(INFORMATION PROVIDED Opens)

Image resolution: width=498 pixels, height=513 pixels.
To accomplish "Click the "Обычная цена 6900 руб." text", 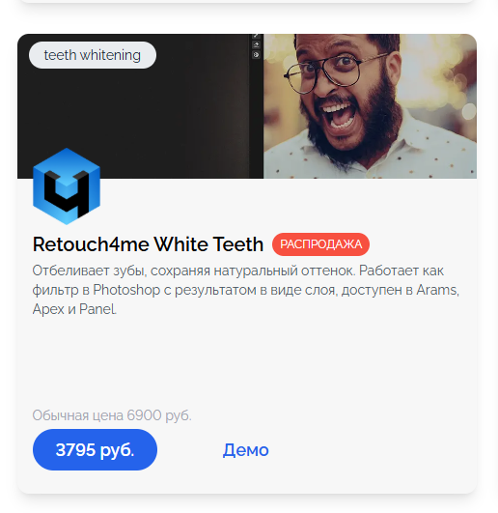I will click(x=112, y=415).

(INFORMATION PROVIDED Closes)
(INFORMATION PROVIDED Opens)

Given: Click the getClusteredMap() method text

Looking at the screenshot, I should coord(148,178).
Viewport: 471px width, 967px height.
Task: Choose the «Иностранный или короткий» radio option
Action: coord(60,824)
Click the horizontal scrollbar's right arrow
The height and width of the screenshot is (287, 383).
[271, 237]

(INFORMATION PROVIDED Closes)

WORK TASK -> Output should match, line for line, the stretch of the material above from the line holding "Given: Click the" through the line holding "Click the horizontal scrollbar's right arrow".

TASK RESPONSE ->
Given: Click the getClusteredMap() method text

Looking at the screenshot, I should coord(148,178).
Viewport: 471px width, 967px height.
Task: Choose the «Иностранный или короткий» radio option
Action: coord(60,824)
Click the horizontal scrollbar's right arrow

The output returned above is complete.